Laporan penandaan (tagging) TA 2019
Terdapat 18 K/L yang memiliki output pada upaya percepatan penurunan stunting dengan alokasi anggaran sebesar 29 T yang terdiri dari 97 output. 29 T terbagi menjadi intervensi spesifik sebesar 3,7 T dan intervensi sensitif 24.3 T dan pendampingan koordinasi-dukungan tekhnis sebesar 1 T.
 Laporan penandaan (tagging) TA 2020
Terdapat 20 K/L yang mendukung penurunan stunting dengan 86 Output yang dilakukan guna merumuskan perbaikan program dan kegiatan untuk tahun-tahun mendatang. Sampai akhir 2020, terdapat 68 output atau 79,1 persen telah dilakukan penandaan tematik stunting melalui sistem RKA K/L.
Tingkat kepatuhan penandaan tematik stunting meningkat dibandingkan dengan tahun 2019 yang sebesar 41,8 persen. Peningkatan ini dilakukan melalui pertemuan koordinasi revisi penandaan tematik stunting oleh K/L bersama mitra K/L di DJA, Kemenkeu dan KemenPPN/Bappenas.
 
Laporan penandaan (tagging) TA 2021
Jika di tahun 2020 ada 20 K/L yang di-tagging anggarannya, maka di tahun 2021 proses tagging dilakukan terhadap anggaran 19 K/L. Dari hasil identifikasi awal, ada peningkatan jumlah anggaran dari 27.5 T di tahun anggaran 2020 menjadi 35,3 T di tahun 2021. Sedangkan untuk identifikasi di level KRO dan RO pada tahun 2021 menghasilkan 220 KRO/RO yang mendukung upaya percepatan penurunan stunting.
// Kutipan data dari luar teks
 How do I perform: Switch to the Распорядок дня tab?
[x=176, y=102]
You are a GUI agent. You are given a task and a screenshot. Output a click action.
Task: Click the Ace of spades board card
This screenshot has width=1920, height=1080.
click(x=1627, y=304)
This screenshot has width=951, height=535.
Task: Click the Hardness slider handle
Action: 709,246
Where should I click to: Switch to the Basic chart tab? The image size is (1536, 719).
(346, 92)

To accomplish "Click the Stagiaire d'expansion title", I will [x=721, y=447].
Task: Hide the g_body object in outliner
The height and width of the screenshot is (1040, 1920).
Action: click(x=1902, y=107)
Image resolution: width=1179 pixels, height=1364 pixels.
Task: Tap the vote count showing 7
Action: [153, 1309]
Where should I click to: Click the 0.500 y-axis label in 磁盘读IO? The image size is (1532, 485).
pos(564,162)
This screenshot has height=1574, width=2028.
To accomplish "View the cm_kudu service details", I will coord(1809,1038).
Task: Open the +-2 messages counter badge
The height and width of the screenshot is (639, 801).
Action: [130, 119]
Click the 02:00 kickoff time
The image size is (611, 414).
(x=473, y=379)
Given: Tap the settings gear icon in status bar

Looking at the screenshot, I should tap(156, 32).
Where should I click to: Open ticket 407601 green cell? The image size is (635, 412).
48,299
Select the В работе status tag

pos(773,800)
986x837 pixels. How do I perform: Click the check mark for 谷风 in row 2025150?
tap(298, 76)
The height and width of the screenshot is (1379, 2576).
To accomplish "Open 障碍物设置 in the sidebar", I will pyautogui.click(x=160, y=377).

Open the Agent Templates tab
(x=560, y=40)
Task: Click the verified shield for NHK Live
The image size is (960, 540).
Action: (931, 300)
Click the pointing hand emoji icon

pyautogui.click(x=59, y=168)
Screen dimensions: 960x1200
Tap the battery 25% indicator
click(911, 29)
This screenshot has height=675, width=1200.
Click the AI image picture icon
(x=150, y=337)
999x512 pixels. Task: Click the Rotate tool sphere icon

Terjadi peningkatan kepatuhan penandaan tematik stunting di tahun 2021 diindikasikan dengan adanya peningkatan jumlah RO yang ter-tagging dari 74% di tahun 2020 menjadi 92% di tahun 2021.
Terkait dengan intervensi gizi sensitif, terjadi kenaikan persentase anggaran dari 91% di tahun 2020 menjadi 92% di tahun 2021. Hal ini dikarenakan adanya perubahan kebijakan RSPP (Re-design Sistem Perencanaan Penganggaran) serta dampak adanya situasi pandemik C-19 yang masih berlanjut sehingga mempengaruhi cara kerja K/L dalam menyusun perencanaan penganggaran serta dalam melakukan penandaan tematik stunting. Dengan adanya penguatan pemantauan alokasi dan realisasi anggaran pada lokpri, dukungan terhadap realisasi aksi konvergensi, dan upaya pencapaian target pembangunan maka ditetapkanlah RSPP. Hasil penandaan secara mandiri oleh masing-masing K/L dianalisa lebih lanjut oleh Bappenas dan Kemenkeu bersama K/L terkait.